では、そんな恋愛マスターのキュンキュン男子である光源氏(源氏の君)は、一体どんな人なのでしょう。
当時の女性たちが何人も恋に落ちるポイントというのが源氏物語にはかなりちりばめられていますので、簡単に解説していきましょう。

光源氏のwiki風プロフィールと誕生の経歴

ではまず、光源氏のプロフィールをご紹介しましょう。

基本情報
名前:光源氏(ひかるげんじ)
愛称:源氏の君・光る君・六条の院・源氏の院他
父:桐壺帝
母:桐壺の更衣
兄:朱雀帝
特技:和歌(ラブレター)・楽器演奏・蹴鞠(けまり)・舞等
性格:自分がイケメンと自負している・恋愛は美徳・意中の相手にマメ

これだけでもかなりパワーワードが多いですね。
まず、光源氏は当時の帝(天皇)の次男として身分も高く生まれましたが、母親である桐壺の更衣が身分が低かったのです。なのに、その身分にふさわしくないレベルで桐壺帝は桐壺の更衣にぞっこん。すると、他の女性たちは桐壺の更衣の愛され具合に嫉妬して桐壺の更衣をいじめまくり、もともと体が弱かった桐壺の更衣は早死にしてしまいます。桐壺帝はしばらくショックを隠し切れない程度に落ち込みまくりました。
(個人的にあなた天皇だったら桐壺の更衣を何としてでも守り切れなかったの!?と思うのですが・・・)
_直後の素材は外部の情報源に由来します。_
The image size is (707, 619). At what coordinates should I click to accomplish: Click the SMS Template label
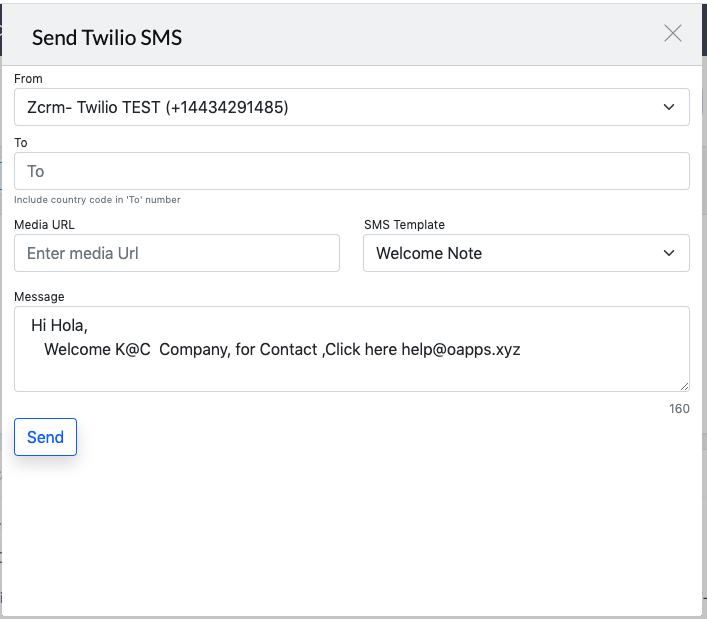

その桐壺の更衣の忘れ形見である光源氏は、誰が見ても超美形の可愛い赤ちゃん。育っていくうちにイケメン度合いはますます進み、さらにとっても賢く何をやらせてもセンスがある。周りは光源氏の魅力にメロメロで、最愛の人の忘れ形見だったこともあって、桐壺帝も光源氏にメロメロ。息子にもぞっこん。
(この時点で光源氏のお父さんは、光源氏のお母さんの時と同じように一人を溺愛するという道を進んでしまいました。学習しましょう。)
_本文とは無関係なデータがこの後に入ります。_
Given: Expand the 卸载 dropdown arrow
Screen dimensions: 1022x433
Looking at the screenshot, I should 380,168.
ただ、先に誕生していた光源氏の兄(のちの朱雀帝)のお母さんの実家がかなり立派な家だったことと、最愛の人の息子である光源氏を猫可愛がりしていた桐壺帝を見た周りの人が、
『もしかしたら桐壺帝は、長男を差し置いて次男を天皇にする気じゃ・・・?』
と考え噂をしまくったことから、ここでやっと桐壺帝は
『このまま皇族にしておいたら後継者争いで光る君は危ない目に合うかもしれないし、せっかくの才能を活かせずのびのび暮らせないのもちょっと・・・』
と考えるようになります。

そこで桐壺帝が下したのがこちら。

「よし!光る君は皇族の身分から一般人にして、後継者争いから降ろして自分の力で生きてもらおうっと」

というわけで、ここから光源氏の未来が進んでいくのです。
結論、光源氏はお父さんに振り回されすぎ!!でした。

光源氏はお母さんを探していた?

そんなこんなで大人になった光源氏は、様々な人と恋をしていきます。誰もが振り向くイケメンと、もともと天皇の息子で天皇からもかわいがられているというその身分、またどんな楽器もうまく弾きこなし、舞(ダンス)を踊ってもとにかく上手となるとモテないわけがない。
和歌(ラブレター)だってセンスがあって字も綺麗でおしゃれ番長。
光源氏はとてつもなく無敵でした今のアイドルよりもすごかったのかもしれませんね。

しかし、光源氏にも手に入れられないものがたったひとつだけありました。
それは・・・『母親の愛』。

先ほどもお伝えしたように、光源氏の母親は光源氏が幼いときに体の弱さといじめから亡くなっています。しかしあまりにも光源氏が小さいときに母親を失ってしまったので、全く母親を覚えていません。
「どうしてお母さんはいないんだろう・・・」と寂しく思っていた時に、桐壺帝が新しく奥さんとして迎え入れた『藤壺の女御』という女性が、どうも自分の母瓜二つだと聞きます。
大人になるまで母のように姉のように慕ってきた『藤壺の女御』が光源氏の初恋となるのです。
(ここでも桐壺帝は、桐壺の更衣と重ね合わせながら藤壺の女御をお迎えしているあたり、人を振り回す癖があるのでしょうか。)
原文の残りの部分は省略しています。